*GIVEN ENTRIES*
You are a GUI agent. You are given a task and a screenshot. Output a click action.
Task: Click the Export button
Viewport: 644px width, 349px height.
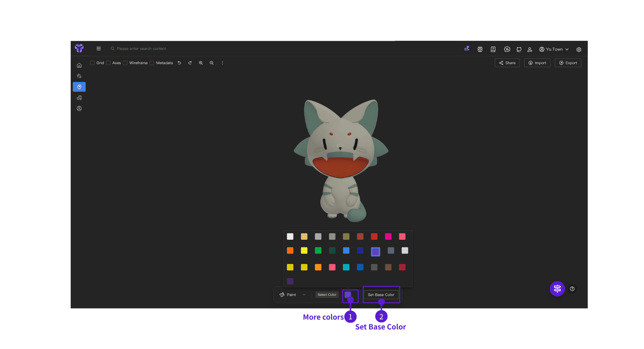tap(568, 63)
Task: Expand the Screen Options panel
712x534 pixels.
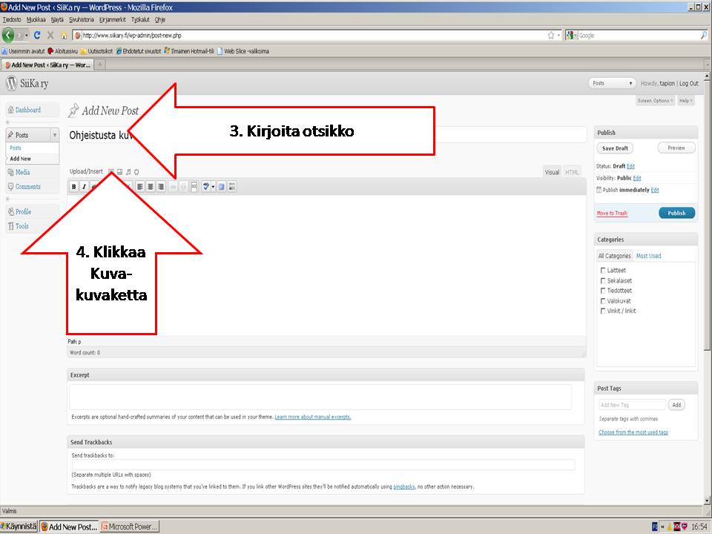Action: point(655,100)
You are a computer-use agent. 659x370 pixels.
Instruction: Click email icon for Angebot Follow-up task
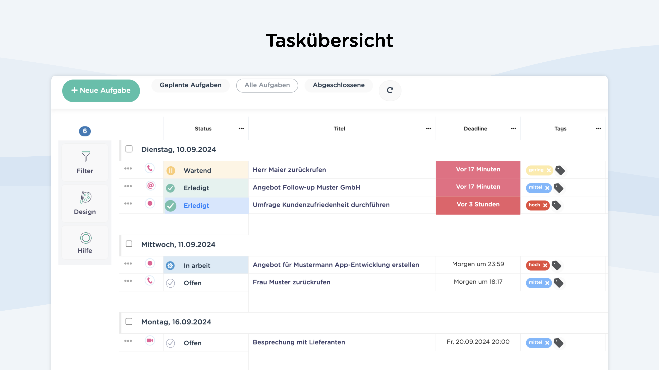pyautogui.click(x=150, y=186)
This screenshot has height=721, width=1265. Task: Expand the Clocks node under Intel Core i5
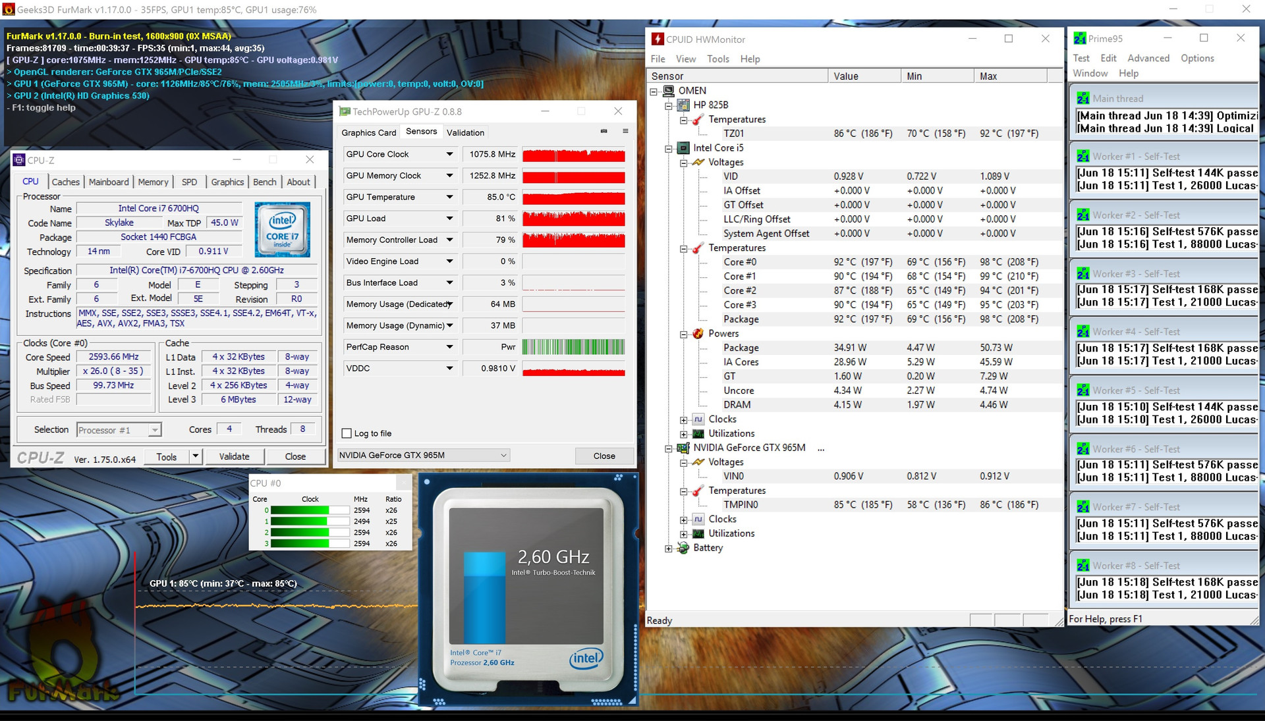pyautogui.click(x=684, y=419)
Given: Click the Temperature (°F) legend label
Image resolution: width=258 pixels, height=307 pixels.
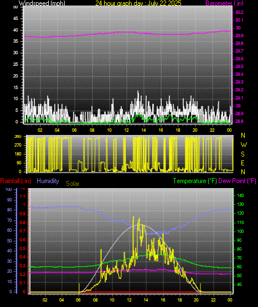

*GIVEN TASK*
Print every line of the records above word for word, omitting the pictures.

*EXERCISE SOLUTION*
You are a GUI agent. You are given a task and a screenshot. Output a click action.
Task: Click the Export button
Viewport: 644px width, 349px height.
tap(568, 63)
Task: Expand the Screen Options panel
712x534 pixels.
Action: point(655,100)
You are a computer-use agent. 659x370 pixels.
Instruction: Click email icon for Angebot Follow-up task
pyautogui.click(x=150, y=186)
This screenshot has height=721, width=1265. Task: Expand the Clocks node under Intel Core i5
pyautogui.click(x=684, y=419)
Given: Click the Temperature (°F) legend label
Image resolution: width=258 pixels, height=307 pixels.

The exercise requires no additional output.